[Information provided — start]
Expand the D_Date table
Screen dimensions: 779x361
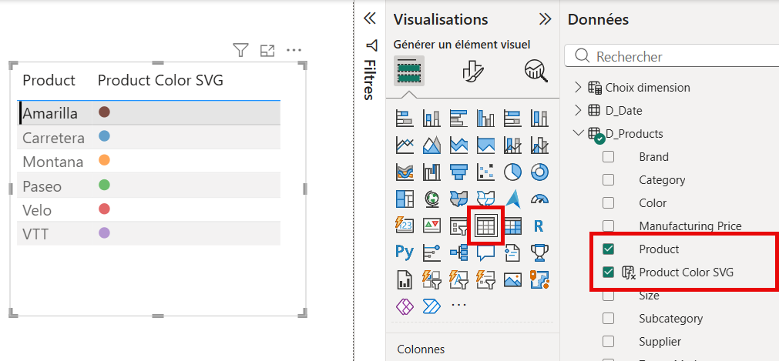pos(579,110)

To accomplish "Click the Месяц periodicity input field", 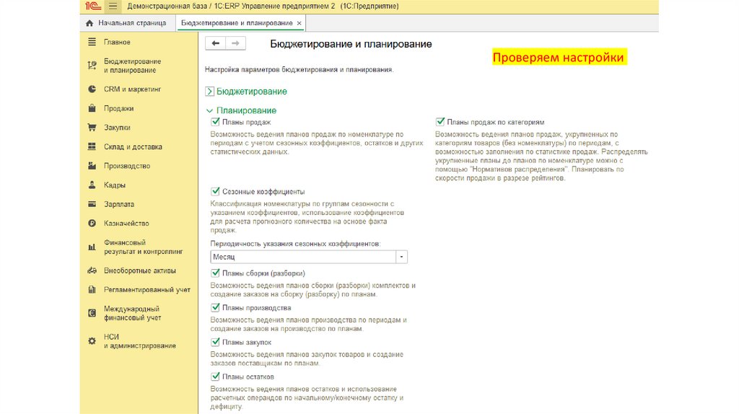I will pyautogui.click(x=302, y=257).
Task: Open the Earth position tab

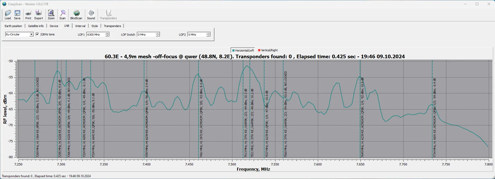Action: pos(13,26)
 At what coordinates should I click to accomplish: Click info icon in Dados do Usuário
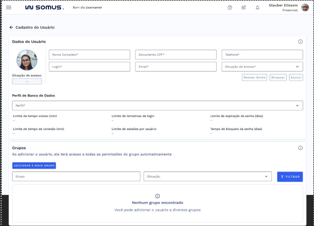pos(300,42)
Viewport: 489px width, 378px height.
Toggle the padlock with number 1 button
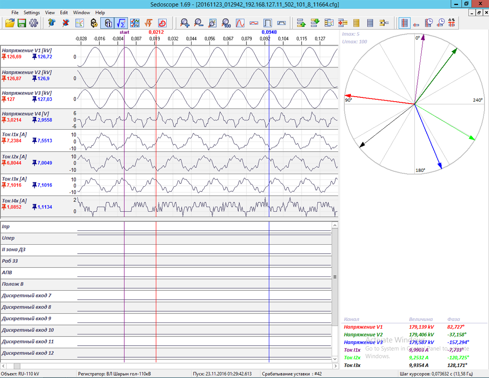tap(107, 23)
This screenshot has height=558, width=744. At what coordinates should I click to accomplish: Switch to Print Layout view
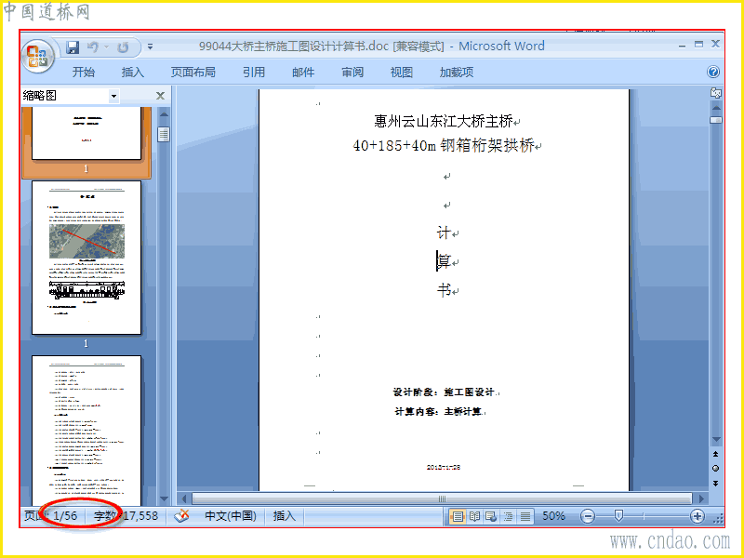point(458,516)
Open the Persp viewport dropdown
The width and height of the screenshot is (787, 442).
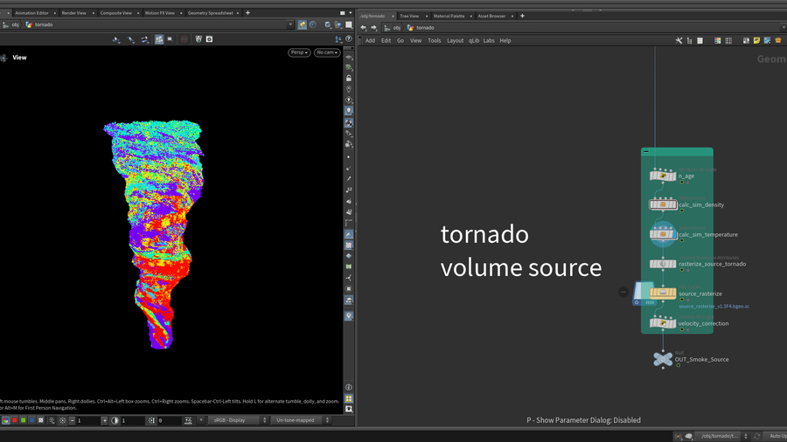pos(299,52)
[Information provided — finish]
Description of the task – From the line holding "At what coordinates should I click to accomplish: Click" through the last line of the material above, each line should be written out exactly, both included; omit the pictures.

The completed task –
 At what coordinates should I click to accomplish: Click info icon in Dados do Usuário
pos(300,42)
Viewport: 489px width, 378px height.
Toggle the padlock with number 1 button
tap(107, 23)
This screenshot has height=558, width=744. At what coordinates should I click to accomplish: Switch to Print Layout view
point(458,516)
Open the Persp viewport dropdown
The width and height of the screenshot is (787, 442).
pos(299,52)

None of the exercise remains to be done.